### Extract provided
Plastic Trash Talk
Diablo editors take a plastic challenge, discover a few surprises, and retell their tales.
To piggy back on this year’s Eco Awards and in honor of Earth Day this weekend, some of the Diablo edit team took the Plastic Challenge devised by one of this year’s winners, Oakland resident Beth Terry. Plastic is all around us, and the scary part is that most of it can’t be recycled or broken down. Terry was shocked to learn that much of our plastic waste ends up miles out to sea, in the stomachs of birds and mammals, or polluting other countries like China. In 2007, she decided to try banning new plastic from her life, and she’s been blogging about her journey ever since.
The plastic challenge seemed simple enough: collect your plastic waste for one week, tally your items, photograph your pile, and analyze your consumption habits to see what changes you might make. But the hard part was escaping plastic as you’ll see in the stories below. Here's what we learned:
LeeAnne Jones, Managing Editor
I’m big on recycling soda cans, glass, plastic, paper, and cardboard in my home, but before the Plastic Challenge, I hadn’t considered how much plastic I actually consume. Unfortunately, the first day of this challenge included one of those pack-whatever-is-left-in-my-kitchen lunches, which was perhaps the most plastic-filled of all time. It contained two microwavable meal trays with plastic coverings, a string cheese wrapper, a fruit cup container, a snack baggie, and a plastic shopping bag to carry it all. Confession: The snack baggie was used only to transport my silverware. I’m kind of a germaphobe.

### Data excerpt
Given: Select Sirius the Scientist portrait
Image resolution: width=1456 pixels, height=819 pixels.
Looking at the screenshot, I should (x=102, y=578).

### Stated problem 1
List every item the Plastic Trash Talk article names as part of LeeAnne Jones's plastic-filled lunch on the first day of the challenge.
### Stated problem 2
Decide whether each statement agrees with the Plastic Trash Talk article: (a) Beth Terry lives in Oakland. (b) Terry began trying to ban new plastic from her life in 2010. (c) LeeAnne Jones used the snack baggie in her lunch to hold a snack. Answer yes or no for each, quoting the words of the article that settle it.
### Stated problem 3
According to the Plastic Trash Talk article, for how long did the challenge ask participants to collect their plastic waste?

### Exercise answer 1
- Two microwavable meal trays with plastic coverings
- A string cheese wrapper
- A fruit cup container
- A snack baggie
- A plastic shopping bag

### Exercise answer 2
(a) Yes: "Oakland resident Beth Terry."
(b) No: "In 2007, she decided to try banning new plastic from her life."
(c) No: "The snack baggie was used only to transport my silverware."

### Exercise answer 3
For one week.